Young put the Nantgarw Pottery and its contents up for sale via public auction in October 1820, enabling him to buy out his minor partners, become sole proprietor and manage the completion and sale of the stock; effectively salvaging the business. He invited his friend and former co-working artist from the Cambrian Pottery, Thomas Pardoe, to aid him with the completion and decoration of the salvaged porcelain. Young and Pardoe experimented to perfect a glaze for the biscuit ware, but were unable to add to Billingsley's stockpile of porcelain, having no access to his recipe. The final sales of the finished porcelain (sold between 1821 and 1822), paid Pardoe and his staff's salaries in arrears, but failed to recoup Young's total losses, leaving Young narrowly avoiding bankruptcy. Besides the porcelain decorated by Young, but predominantly by Pardoe at Nantgarw, many pieces were sold in the white to be decorated in London. These wares are known to have been decorated by Thomas Martin Randall (working for John Mortlock at the time), John Latham, William Peg and probably Matthew Colclough.

Some Nantgarw porcelain is identified with the mark "NANTGARW" impressed, often with the initials C.W. (for China Works) underneath. The word "NANTGARW" in red script is also seen on some of the finer specimens.

In 1833 William Henry Pardoe, son of Thomas Pardoe, took over the vacant Nantgarw Pottery and began manufacturing stoneware bottles and brown glazed earthenware known as Rockingham ware. He also began manufacturing clay tobacco pipes, many of which were exported to Ireland. The business continued under Pardoe's descendants, and at its peak produced around 10,000 pipes a week, until its closure in 1920, when cigarettes replaced such clay pipes.

==Collections==
Collections of the historic wares can be seen at museums including the National Museum of Wales in Cardiff, the Oriel Plas Glyn-y-Weddw, Llanbedrog, Pwllheli, and the Victoria and Albert Museum in London.

==China Works Museum==
In 1989 the semi-derelict site was bought by Taff-Ely County Borough Council, who still today own the site.
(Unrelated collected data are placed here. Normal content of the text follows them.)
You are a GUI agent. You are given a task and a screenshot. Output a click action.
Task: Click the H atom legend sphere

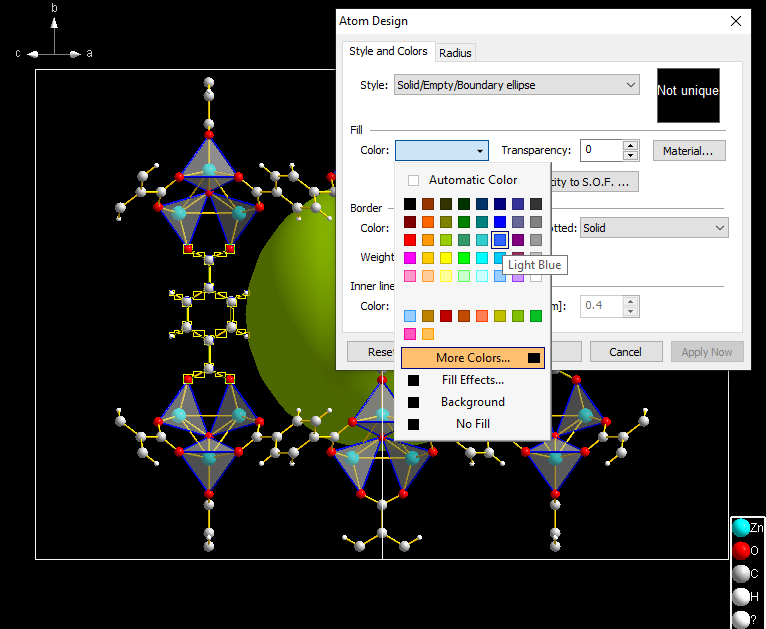tap(740, 596)
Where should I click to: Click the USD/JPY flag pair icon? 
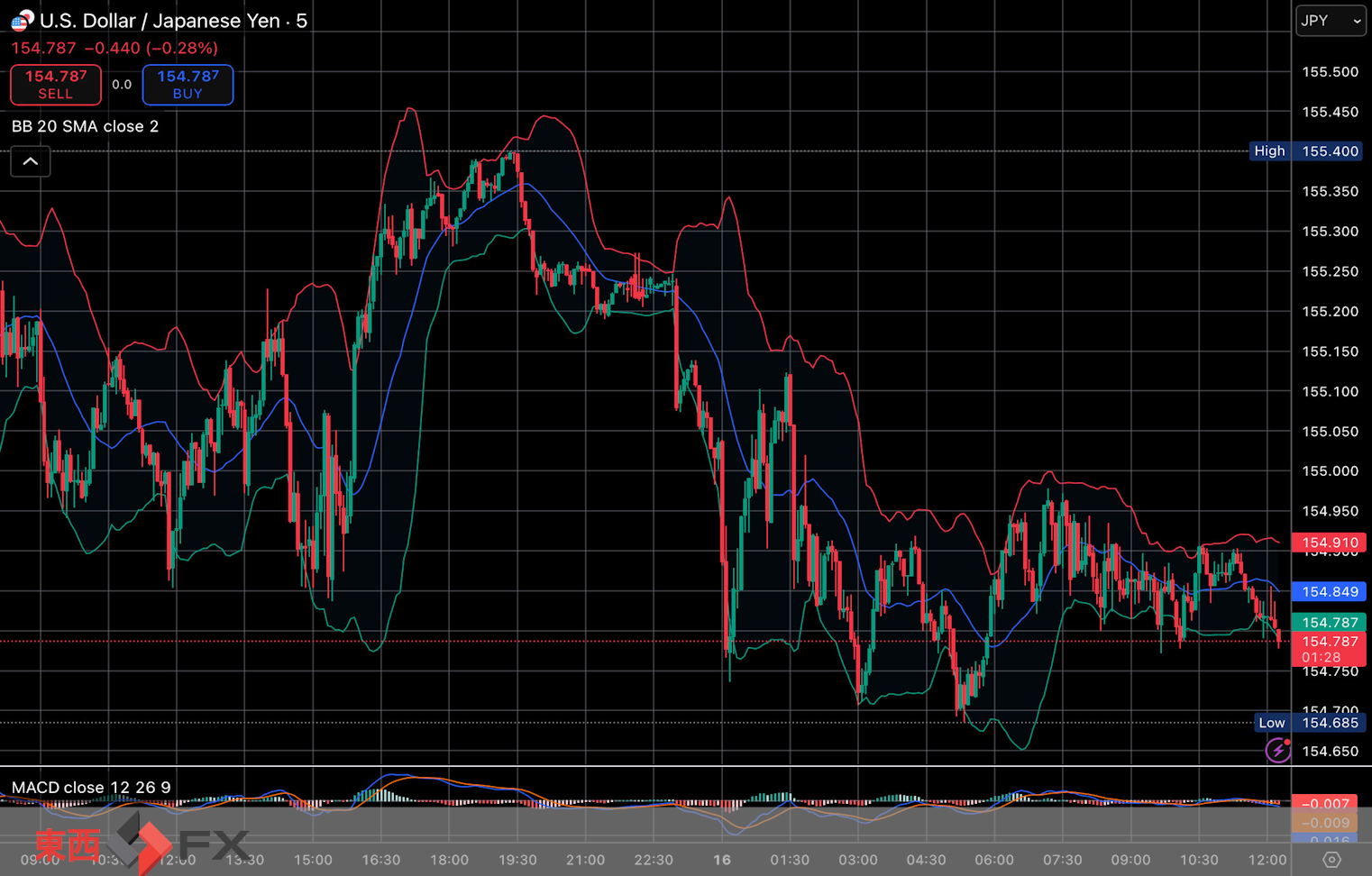point(22,20)
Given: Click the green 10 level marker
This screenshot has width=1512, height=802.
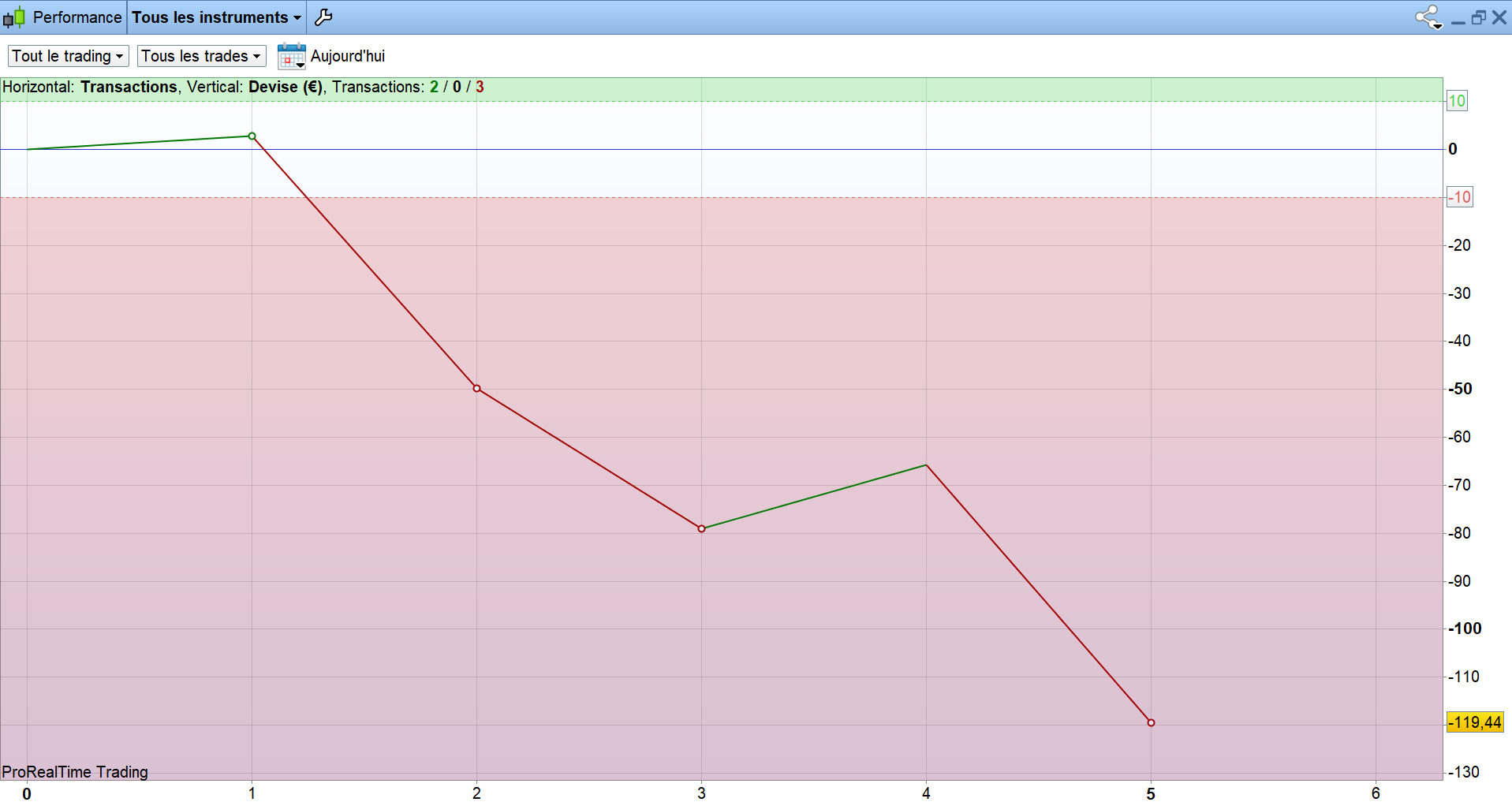Looking at the screenshot, I should 1457,101.
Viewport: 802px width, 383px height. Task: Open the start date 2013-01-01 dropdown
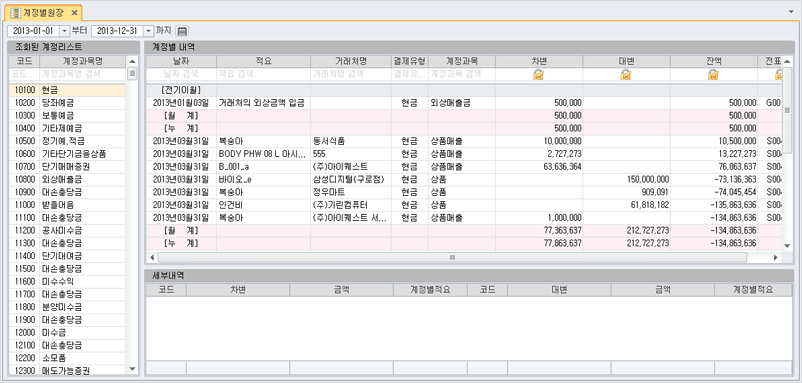point(64,31)
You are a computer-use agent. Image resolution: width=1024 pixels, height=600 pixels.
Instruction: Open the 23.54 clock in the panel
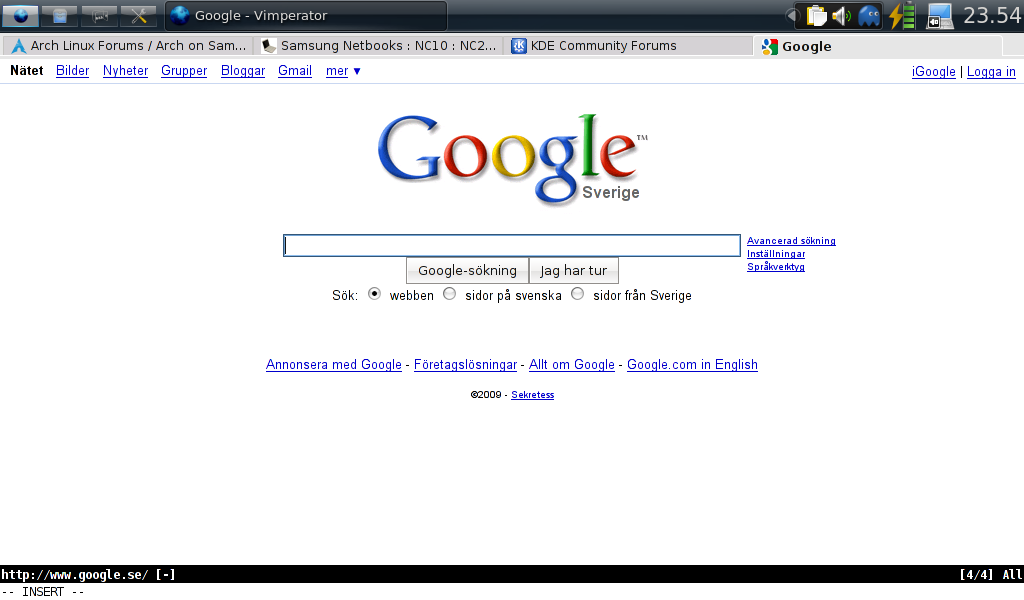click(x=991, y=16)
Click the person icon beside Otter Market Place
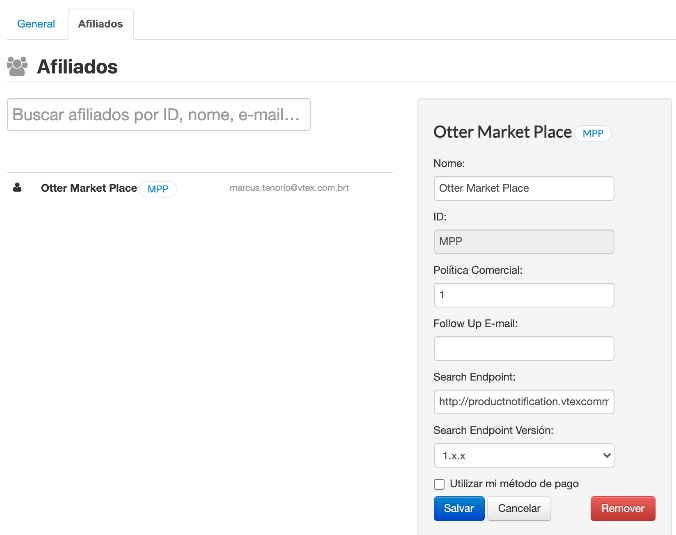 tap(17, 187)
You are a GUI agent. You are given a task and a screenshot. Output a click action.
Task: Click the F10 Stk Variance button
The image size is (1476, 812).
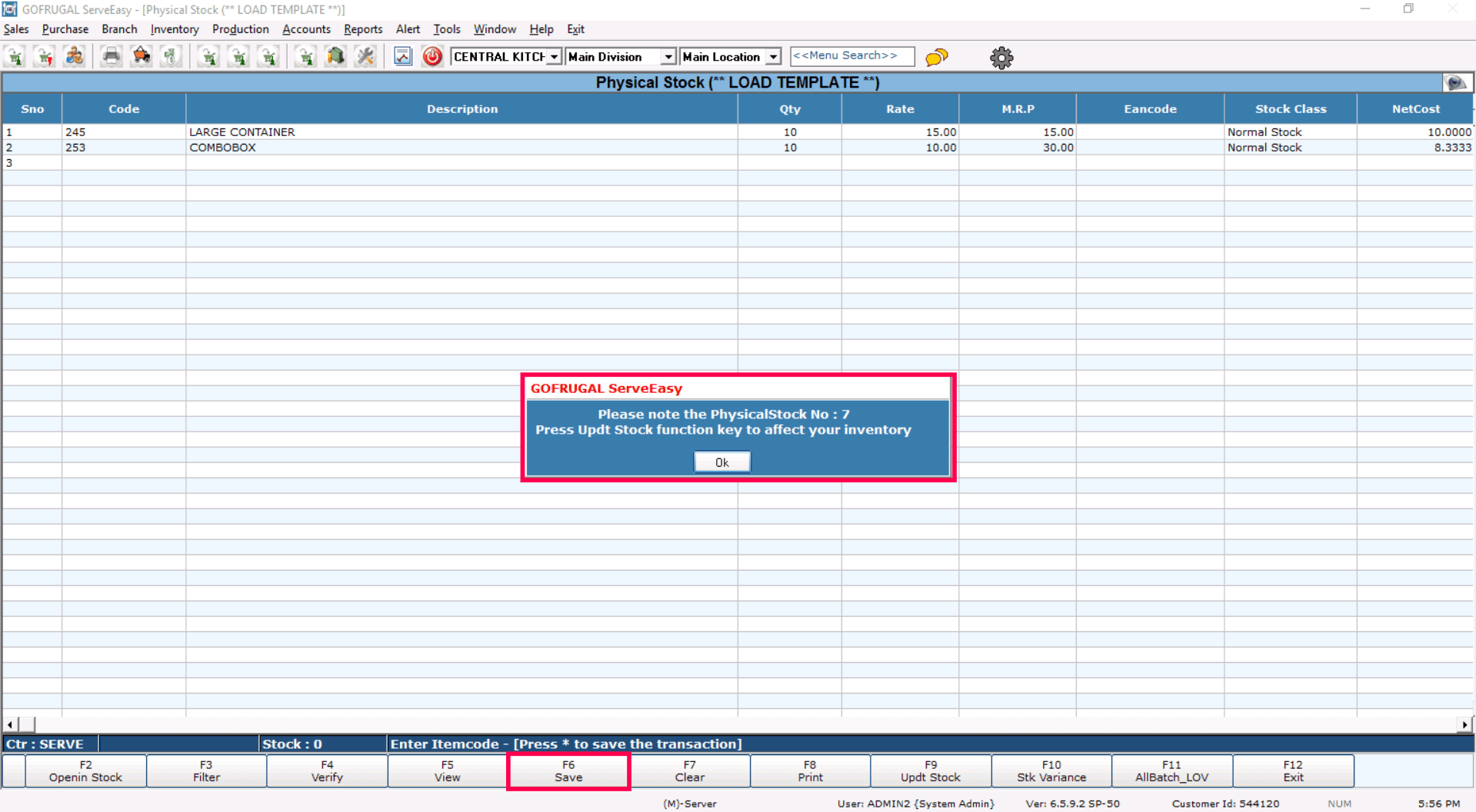(x=1051, y=771)
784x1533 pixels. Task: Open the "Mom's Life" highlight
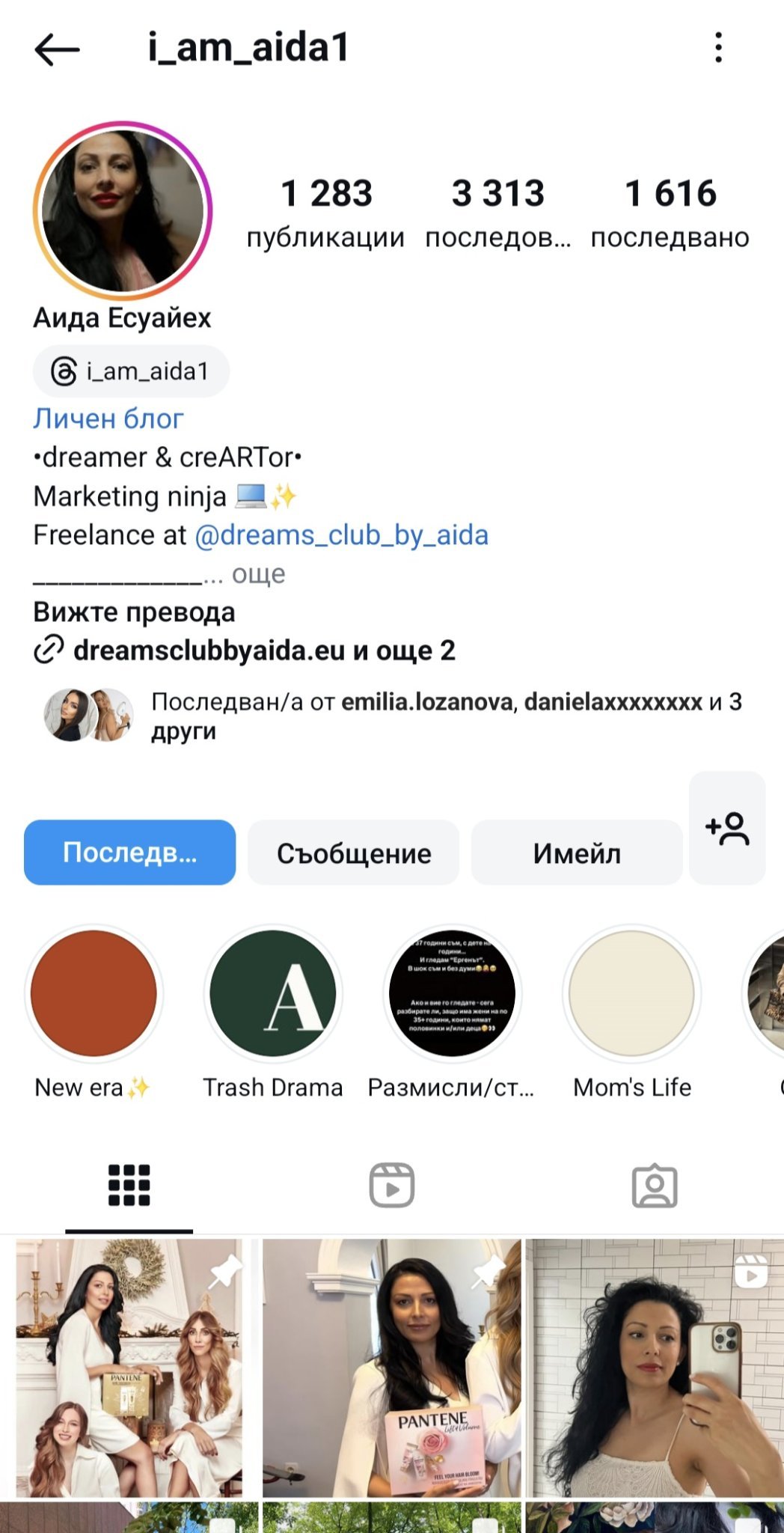click(x=632, y=993)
After the start of archaeological excavation and restoration of its kilns and buildings, the site opened it to the public two years later as the Nantgarw China Works and Museum. Closed at the end of 2008 due to budget cuts at Rhondda Cynon Taff council, the Nantgarw Chinaworks Museum was reopened during the week in November 2010 by two artists. The museum is currently (February 2016) used for artists' studios, exhibitions, art classes and special events, and the restoration of the kilns is being completed by the Welsh government.